Suspecting datapoints X and labels y of the form
:param X: numpy array shape=(?,2), dtype=np.float64
:param y: numpy array shape=(?,), dtype=np.int64
"""
self.X = X
self.y = y
def predict(self, k, points):
"""
Predicting as k-Nearest neighbor classifier for the given (data)
points.
:param k: integer, representing the k nearest neighbors
:param points: numpy array of shape=(?,2)
:return: numpy array of shape=(?,) representing classes
"""
# preallocate class predictions
_y = np.empty(shape=points.shape[0])
for i, p in enumerate(points):
# distance from points and training dataset X
_d = np.linalg.norm(self.X - p, axis=1)
# get k smallest indices
near = _d.argsort()[:k]
# count occurrence of class values
counts = np.bincount(self.y[near])
# save the most frequent class
_y[i] = np.argmax(counts)
# return the predictions
return _y
3.(3/4) Run Algorithm with vizualization
Visualization
We will visualise the algorithm by predicting the class for each point in a meshgrid. The membership to a class is represented by a unique color. With that approach we can easily plot the decision boundary.
Finally we compute the algorithm for each datapoint in the test data and add the points to the plot with coresponding class color.
Notice that this method can easily switch between k’s and refinements.

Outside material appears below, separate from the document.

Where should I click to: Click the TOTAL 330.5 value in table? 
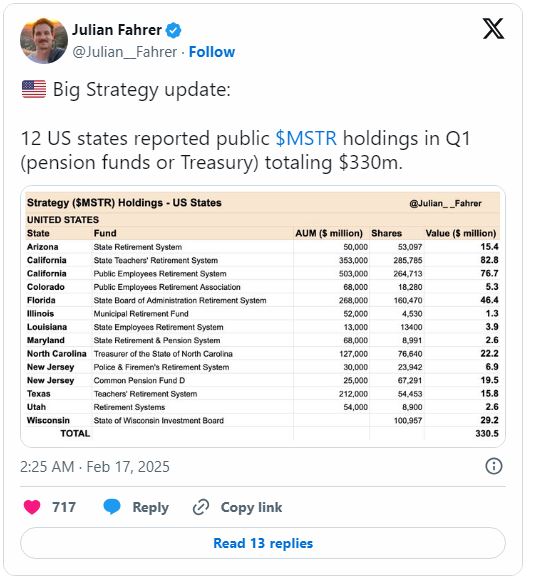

def plot(knn, X, y, shape=(1, 1), step_size=1, refinement=100):
"""
Run kNN algorithm with visualization
:param knn: kNN object
:param X: test data
:param y: test labels
:param shape: shape of the plot grid. Each grid element is representing
a k.
:param step_size: increasing number for k in each plot grid element
:param refinement: refinement for decision boundary
:return: list, evaluation of empirical loss for every k
"""
# determine the range of the datapoints
x_min, x_max = X[:, 0].min() - 1, X[:, 0].max() + 1
y_min, y_max = X[:, 1].min() - 1, X[:, 1].max() + 1
# determine refinement of meshgrid
h = [(x_max - x_min) / refinement, (y_max - y_min) / refinement]
# establish grid plot
fig, axs = plt.subplots(*shape)
fig.figsize = (18,18)
axs = np.ravel(axs)
# collector for loss
loss = []
for j, k in enumerate(range(1, (shape[0] * shape[1])*step_size+1, step_size)):
# meshgrid ------------------------------------------------------------
# create mesh for boundary evaluation
xx, yy = np.meshgrid(np.arange(x_min, x_max, h[0]),
np.arange(y_min, y_max, h[1]))
# predict the classes
Z = knn.predict(k, np.c_[xx.ravel(), yy.ravel()])
Z = Z.reshape(xx.shape)
# visualise -----------------------------------------------------------
# create a contour plot, with a separating decision boundary
axs[j].contourf(xx, yy, Z)
# Plot also the test points with corresponding class color
axs[j].scatter(X[:, 0], X[:, 1], c=y, edgecolor='k')
# label sup plot
axs[j].set_title("k = %i" % k)
# some aesthetics
axs[j].axis('off')
# determine loss ------------------------------------------------------
_loss = np.mean(np.abs(knn.predict(k, X) - y))
loss+=[(k,_loss)]
plt.show()
return loss
Run Algorithm
knn = kNN(X_train, y_train)
plot(knn, X_test, y_test)
[(1, 0.025316455696202531)]
3.5 Compare K
We will compare some K’s for the algorithm with the following method
def compareK(knn, X, y, start=1, stop=100, step=1):
"""
Compare kNN for different k
:param knn: kNN object
:param X: test data
:param y: test labels
:param start: minimal k
:param stop: maximal k
:param step: step between k
"""
ks = []
losss = []
min_loss = float('inf')
best_k = 0
for k in range(start, stop, step):
_loss = np.mean(np.abs(knn.predict(k, X) - y))
if _loss < min_loss:
min_loss = _loss
best_k = k
ks.append(k)
losss.append(_loss)
plt.figure()
plt.plot(ks, losss)
plt.show()
return best_k, min_loss
compareK(knn, X_test, y_test, stop=300)
(4, 0.022151898734177215)
Apparently k=1 is the best choice for this dataset. Lets visualize increasing k:
plot(knn, X_test, y_test, shape=(5, 5), step_size=2)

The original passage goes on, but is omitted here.